Aquila’s unorthodox approach to perhaps the most well known of Shakespeare’s many plays has succeeded in freeing its contemporary audiences from conventions that require them to sit quietly and absorb the action. Boisterousness is ruling the rows again, Meineck said, with ticket-holders sometimes loudly protesting when a middle-aged man is selected as Juliet.

“I’ve never heard people talk so much at intermission,” Meineck, the company’s founder, says with some amazement. “We try to create conversation, so it’s wonderful to hear.”

Audiences aren’t just titillated by the very real possibility of bloopers: Meineck believes rearranging the ages, races and genders of iconic roles prompts viewers to rethink their understanding of the play and its meaning.
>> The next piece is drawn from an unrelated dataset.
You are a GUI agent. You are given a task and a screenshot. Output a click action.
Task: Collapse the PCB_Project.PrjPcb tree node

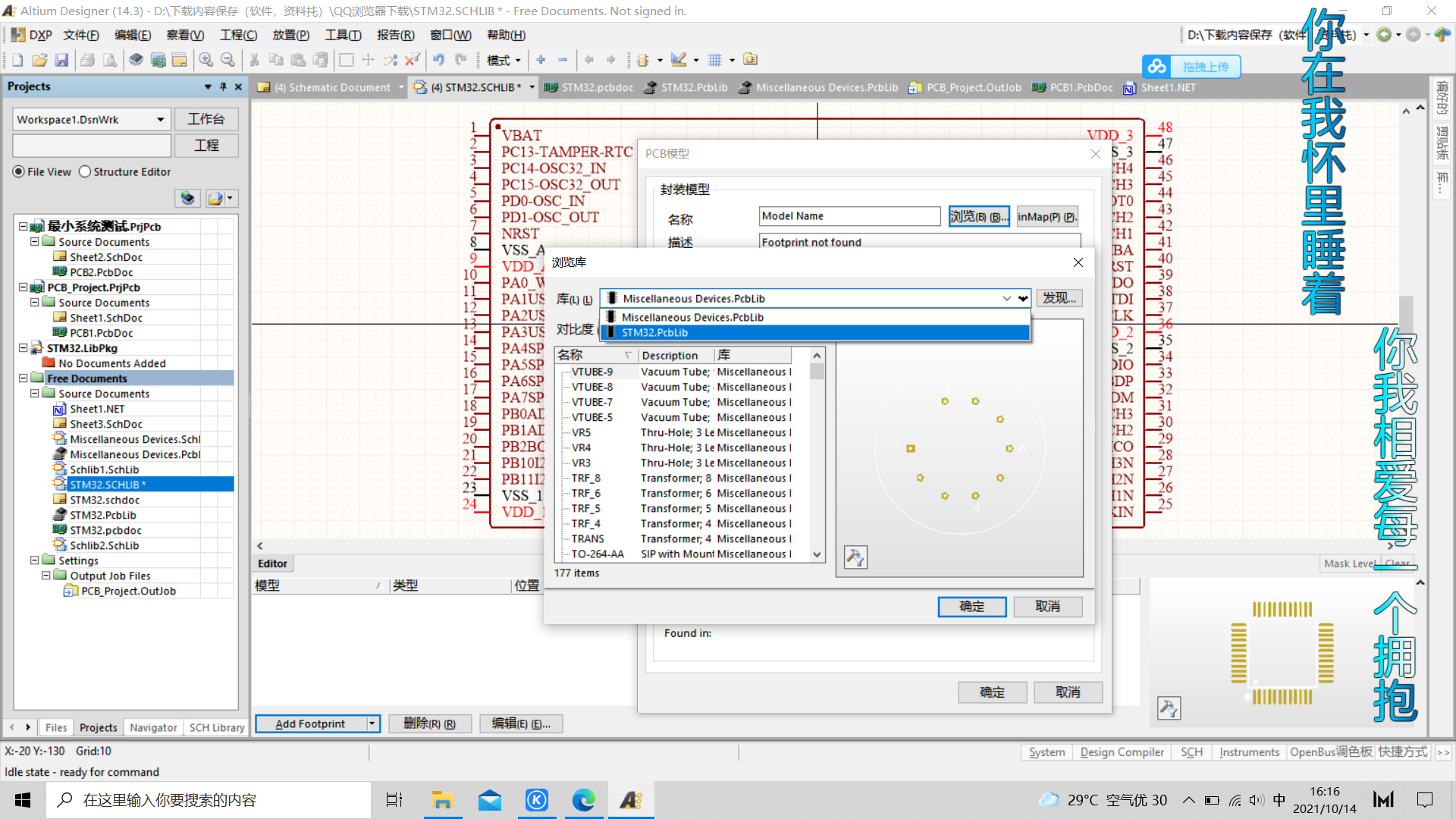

Romeo and Juliet is one of the most difficult plays to create new,” says Meineck. “But this really is a play about love, and how anybody can have this overwhelming love for anyone at any time. Anybody could be Romeo or Juliet.”

Or, everybody could be Romeo or Juliet. Every member of the company learned every role in the play, and while Romeo remains the favorite part for male and female actors alike, most everyone has pulled Balthasar or Abraham duty.

Although the casting-on-the-fly concept sounds madcap, the company—under the artistic direction of Meineck, who moonlights as a Classics professor at New York University and is an award-winning translator of Aristophanes—was exceedingly meticulous in its preparation, a process complicated by the thousands of mathematically possible cast combinations. Even basic blocking was fraught with difficulties: Would Romeo be embracing a wisp of a girl or a hulk of a man?

“It was the hardest rehearsal we’ve ever done,” Meineck says. “Some of our senior actors hadn’t been pushed so hard in 16 years.”

One of the toughest hurdles for the actors was becoming accustomed to playing opposite a character whose lines they knew—and could deliver with feeling. Like so many of Shakespeare’s works, Romeo and Juliet is predicated on misunderstanding, so any indication of such familiarity could undo a performance.

“It’s definitely a real challenge,” Meineck says. “The actors are constantly working.”

Role-swapping isn’t unprecedented in Shakespeare: John Gielgud and Laurence Olivier famously alternated the roles of Romeo and Mercutio in a 1935 stage production, hailed as a triumphant experiment. But Aquila’s technique, which emerged from workshopping the roles of Romeo and Juliet as two men and two women, is new.

“I don’t think anyone else would be stupid enough to try it,” Meineck says.

Nor is he sure it would be as effective when applied to Shakespeare’s political dramas, which are populated by so many men of indeterminate age. Theatergoers have a fixed vision of Juliet as a teenaged beauty, and tend to squirm in their seats when a lanky older fellow with a weather-beaten face steps into the role.

Although audiences seem willing to accept a female Romeo, they apparently feel entitled to a white Juliet with classically lovely features.

“I love it when Kenn Sabberton, who’s 55, plays Juliet,” says Meineck. “It’s interesting what it brings up. Your imagination is forced to work harder.”

Actors cast in roles so obviously at odds with their physiques strive not to create caricatures of their characters: “If you make it a drag act, or you make it a little bit campy, you lose the text,” says Meineck, conceding that the male actors have exploited the comic possibilities of playing Juliet’s nurse.

“We pushed the envelope on this one,” says Meineck. “This production was a great risk. We didn’t know if we’d pull it off.”

Aquila’s famously progressive productions have encountered skepticism nearly everywhere they’re staged, including the White House. Nervous staffers worried the company’s go-go take on Much Ado About Nothing would offend the building’s current residents, whose artistic tastes run to the Everly Brothers and Field of Dreams. But in an interview with the Washington Post published earlier this month, Laura Bush named the 2005 production the best Shakespeare she’d ever seen.

“Sometimes you have to take risks,” says Meineck. “The device we’re using is quite magical, and I think theater should be magical. Otherwise, why would you leave your living room?”